Gaspard removed the wine from his whiskers with the local paper and leant over the table towards Jacques.

"This must be wiped out in blood," he said slowly. "You understand?"

"Perfectly," replied the other. "The only question is whose."

"Name your weapons," said Gaspard Volauvent grandly.

"Aeroplanes," replied Jacques Rissole after a moment's thought.

"Bah! I cannot fly."

"Then I win," said Jacques simply.

The other looked at him in astonishment.

"What! You fly?"

"No; but I can learn."

"Then I will learn too," said Gaspard with dignity. "We meet—in six months?"

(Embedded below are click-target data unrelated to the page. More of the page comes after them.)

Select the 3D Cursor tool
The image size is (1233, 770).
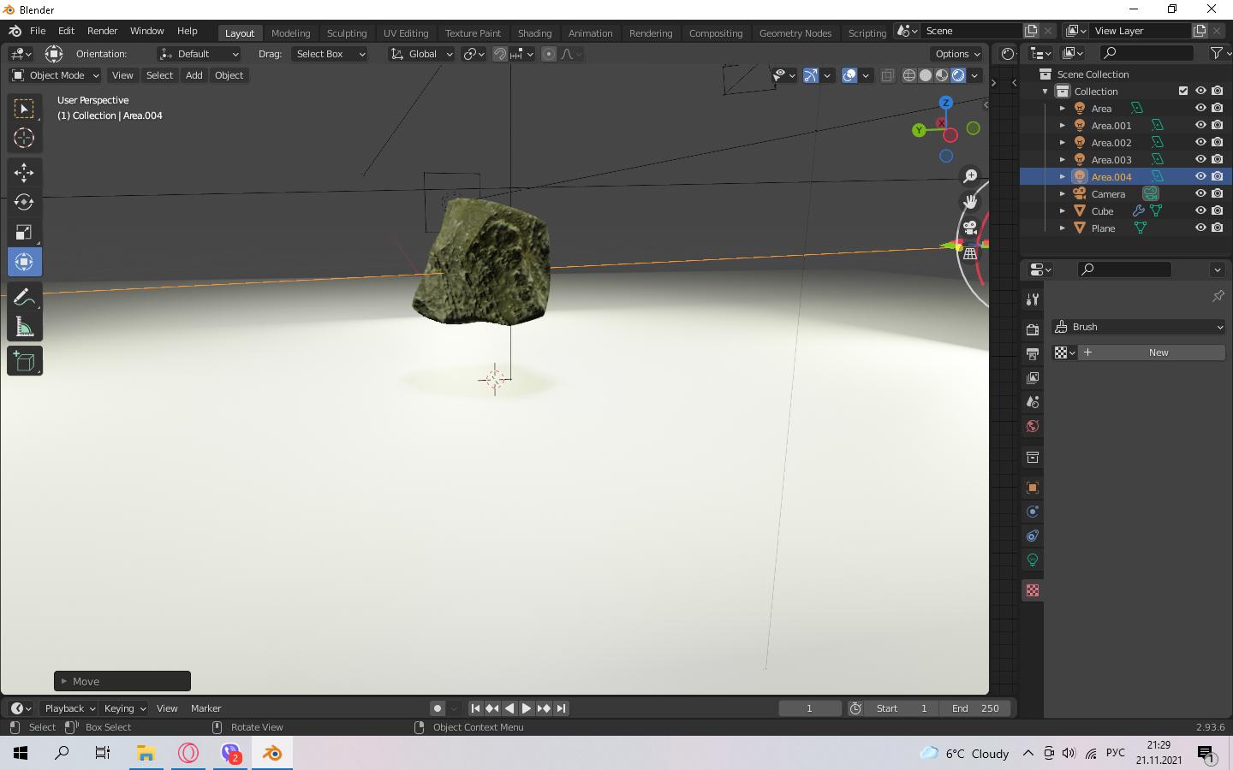pos(24,138)
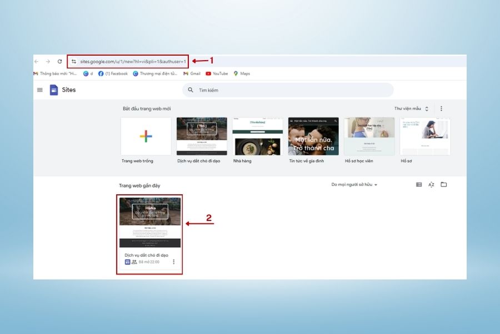Create a new site from 'Trang web trống'
The width and height of the screenshot is (500, 334).
145,135
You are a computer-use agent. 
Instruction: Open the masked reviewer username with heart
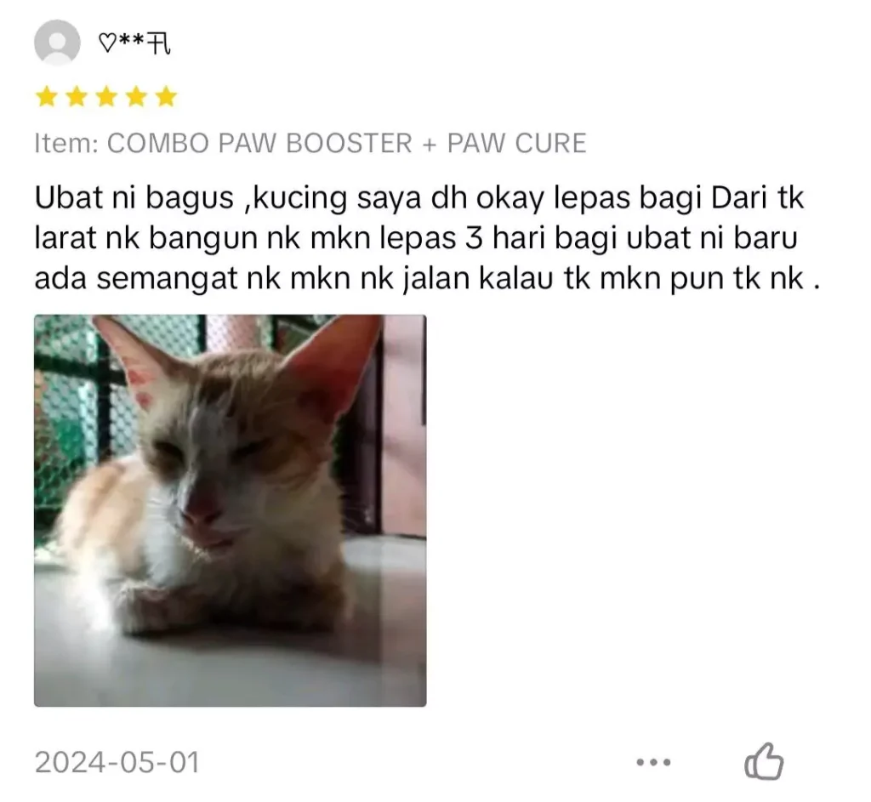click(x=134, y=43)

"Good." Jacques pointed to the ceiling. "Say three thousand feet up."

"Three thousand four hundred," said Gaspard for the sake of disagreeing.

"After all, that is for our seconds to arrange. My friend Epinard of the Roullens Aerodrome will act for me. He will also instruct me how to bring serpents to the ground."

"With the idea of cleansing the sky of cauliflowers," said Gaspard, "I shall proceed to the flying–ground at Dormancourt; Blanchaille, the instructor there, will receive your friend."

He bowed and walked out.

Details were soon settled. On a date six months ahead the two combatants would meet three thousand two hundred feet above the little town in which they lived, and fight to the death. In the event of both crashing, the one who crashed last would be deemed the victor. It was Gaspard's second who insisted on this clause; Gaspard himself felt that it did not matter greatly.

The first month of instruction went by. At the end of it Jacques Rissole had only one hope. It was that when he crashed he should crash on some of Gaspard's family. Gaspard had no hope, but one consolation. It was that no crash could involve his stomach, which he invariably left behind him as soon as the aeroplane rose.

At the end of the second month Gaspard wrote to Jacques.

"My friend," he wrote, "the hatred of you which I nurse in my bosom, and which fills me with the desire to purge you from the sky, is in danger of being transferred to my instructor. Let us therefore meet and renew our enmity."

Jacques Rissole wrote back to Gaspard.

"My enemy," he wrote, "there is nobody in the whole of the Roullens Aerodrome whom I do not detest with a detestation beside which my hatred for you seems as maudlin adoration. This is notwithstanding the fact that I make the most marvellous progress in the art of flying. It is merely something in their faces which annoys me. Let me therefore see yours again, in the hope that it will make me think more kindly of theirs."